(WORK ITEM): Only the lines from the line with "Image resolution: width=1198" through the end of the records belong in your reply, copied exactly, with every picture left out.
═════ SOURCE RECORDS ═════
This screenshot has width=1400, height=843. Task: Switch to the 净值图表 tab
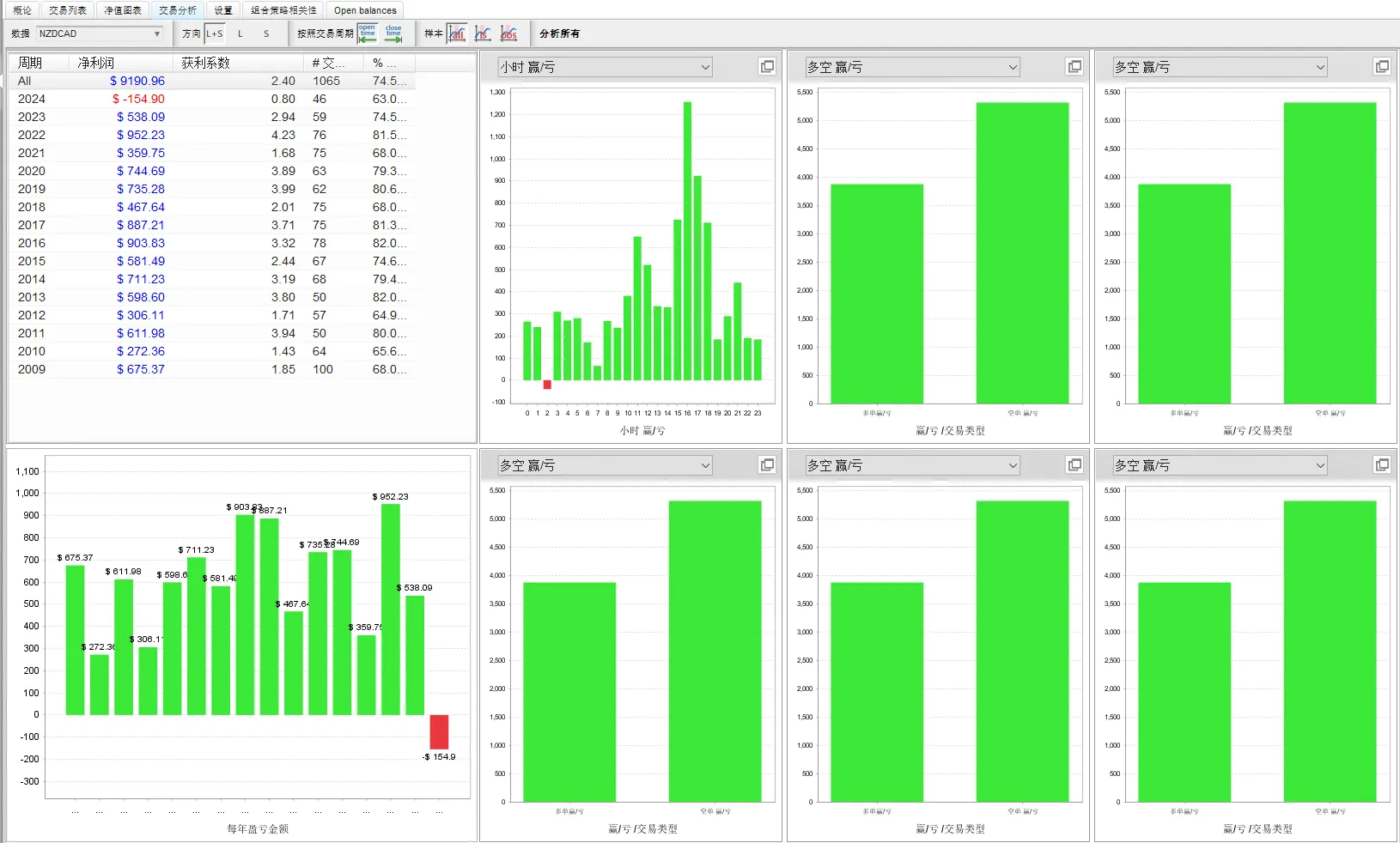[x=123, y=10]
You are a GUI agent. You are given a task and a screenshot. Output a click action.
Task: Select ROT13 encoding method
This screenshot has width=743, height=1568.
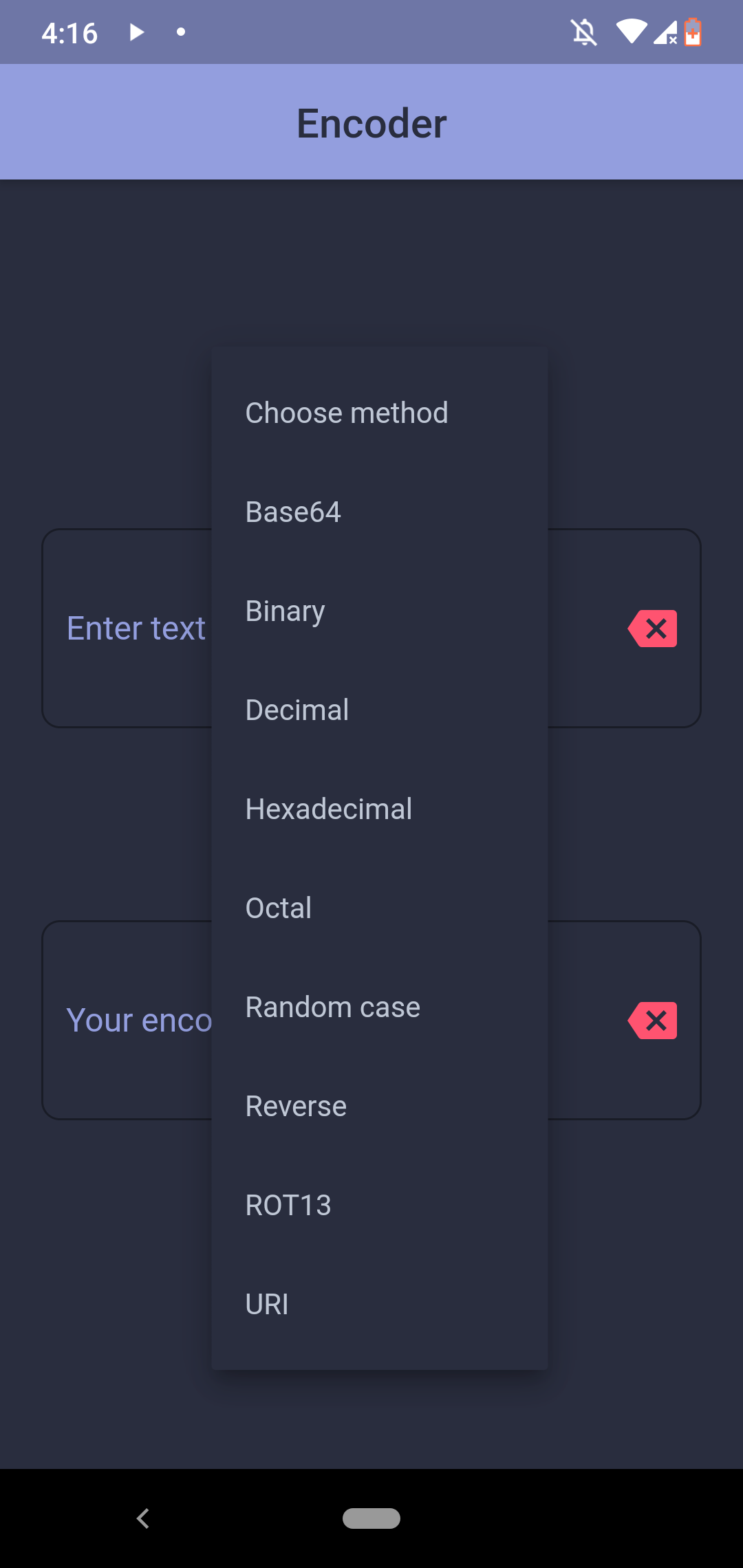[288, 1206]
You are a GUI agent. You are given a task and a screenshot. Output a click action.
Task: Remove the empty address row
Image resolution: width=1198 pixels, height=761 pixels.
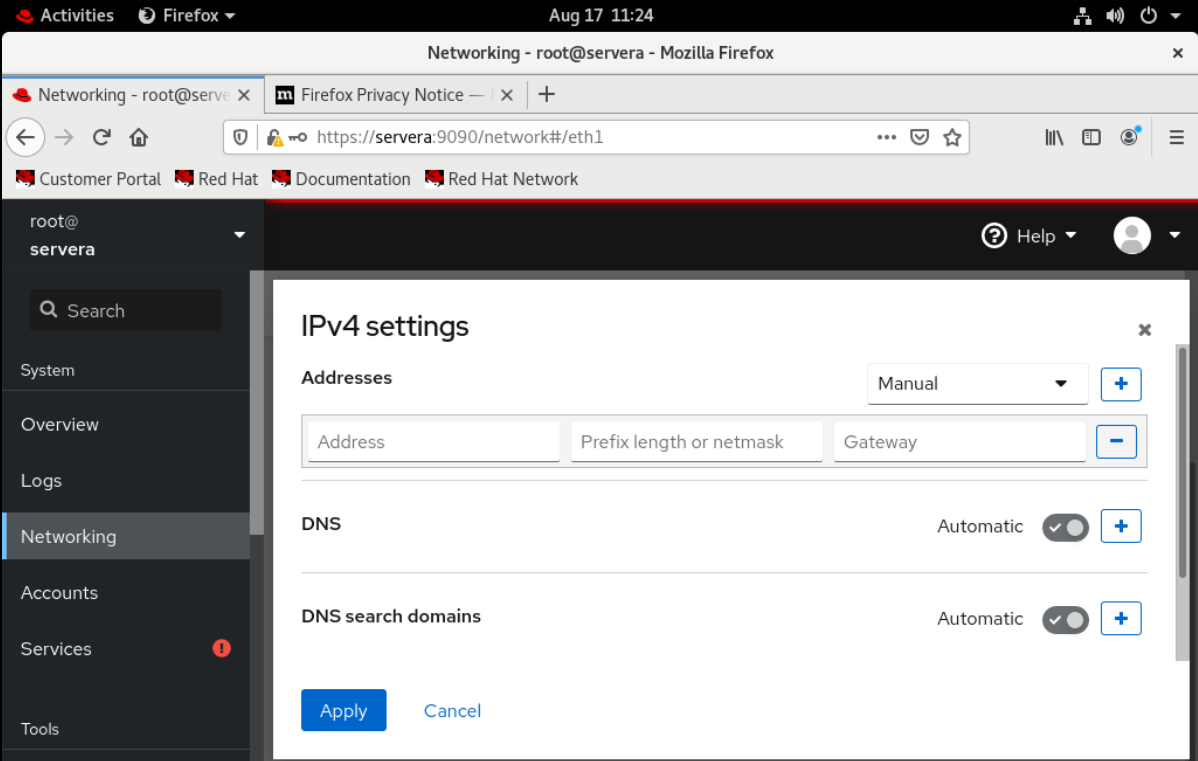pos(1116,441)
═════
(ANSWER TO THE PROBLEM):
Image resolution: width=1198 pixels, height=761 pixels.
pos(1116,441)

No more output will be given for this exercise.